Write out all of the data again, exactly as it reads.

____

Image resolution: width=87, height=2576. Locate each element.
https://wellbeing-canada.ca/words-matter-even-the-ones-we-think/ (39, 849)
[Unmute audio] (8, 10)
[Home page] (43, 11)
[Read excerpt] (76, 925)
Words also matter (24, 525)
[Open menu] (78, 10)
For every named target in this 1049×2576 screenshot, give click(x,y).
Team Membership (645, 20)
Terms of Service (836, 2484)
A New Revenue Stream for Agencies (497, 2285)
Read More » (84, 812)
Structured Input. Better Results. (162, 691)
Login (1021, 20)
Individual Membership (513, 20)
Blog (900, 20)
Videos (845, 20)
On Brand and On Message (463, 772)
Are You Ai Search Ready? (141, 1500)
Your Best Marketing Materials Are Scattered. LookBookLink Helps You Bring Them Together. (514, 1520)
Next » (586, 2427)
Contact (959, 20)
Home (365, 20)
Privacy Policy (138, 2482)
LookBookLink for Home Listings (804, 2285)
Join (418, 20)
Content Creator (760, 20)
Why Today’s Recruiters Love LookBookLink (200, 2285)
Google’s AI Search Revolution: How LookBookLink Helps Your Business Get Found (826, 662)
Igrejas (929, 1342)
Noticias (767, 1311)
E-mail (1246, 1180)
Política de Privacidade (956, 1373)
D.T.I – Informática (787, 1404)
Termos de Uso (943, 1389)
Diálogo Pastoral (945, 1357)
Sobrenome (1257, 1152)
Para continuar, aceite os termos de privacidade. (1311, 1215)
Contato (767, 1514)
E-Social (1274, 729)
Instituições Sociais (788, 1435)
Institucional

____

SOLUTION TO THIS TASK
Image resolution: width=87, height=2576. Locate each element.
https://wellbeing-canada.ca/words-matter-even-the-ones-we-think/ (39, 849)
[Unmute audio] (8, 10)
[Home page] (43, 11)
[Read excerpt] (76, 925)
Words also matter (24, 525)
[Open menu] (78, 10)
For every named target in this 1049×2576 screenshot, give click(x,y).
Team Membership (645, 20)
Terms of Service (836, 2484)
A New Revenue Stream for Agencies (497, 2285)
Read More » (84, 812)
Structured Input. Better Results. (162, 691)
Login (1021, 20)
Individual Membership (513, 20)
Blog (900, 20)
Videos (845, 20)
On Brand and On Message (463, 772)
Are You Ai Search Ready? (141, 1500)
Your Best Marketing Materials Are Scattered. LookBookLink Helps You Bring Them Together. (514, 1520)
Next » (586, 2427)
Contact (959, 20)
Home (365, 20)
Privacy Policy (138, 2482)
LookBookLink for Home Listings (804, 2285)
Join (418, 20)
Content Creator (760, 20)
Why Today’s Recruiters Love LookBookLink (200, 2285)
Google’s AI Search Revolution: How LookBookLink Helps Your Business Get Found (826, 662)
Igrejas (929, 1342)
Noticias (767, 1311)
E-mail (1246, 1180)
Política de Privacidade (956, 1373)
D.T.I – Informática (787, 1404)
Termos de Uso (943, 1389)
Diálogo Pastoral (945, 1357)
Sobrenome (1257, 1152)
Para continuar, aceite os termos de privacidade. (1311, 1215)
Contato (767, 1514)
E-Social (1274, 729)
Instituições Sociais (788, 1435)
Institucional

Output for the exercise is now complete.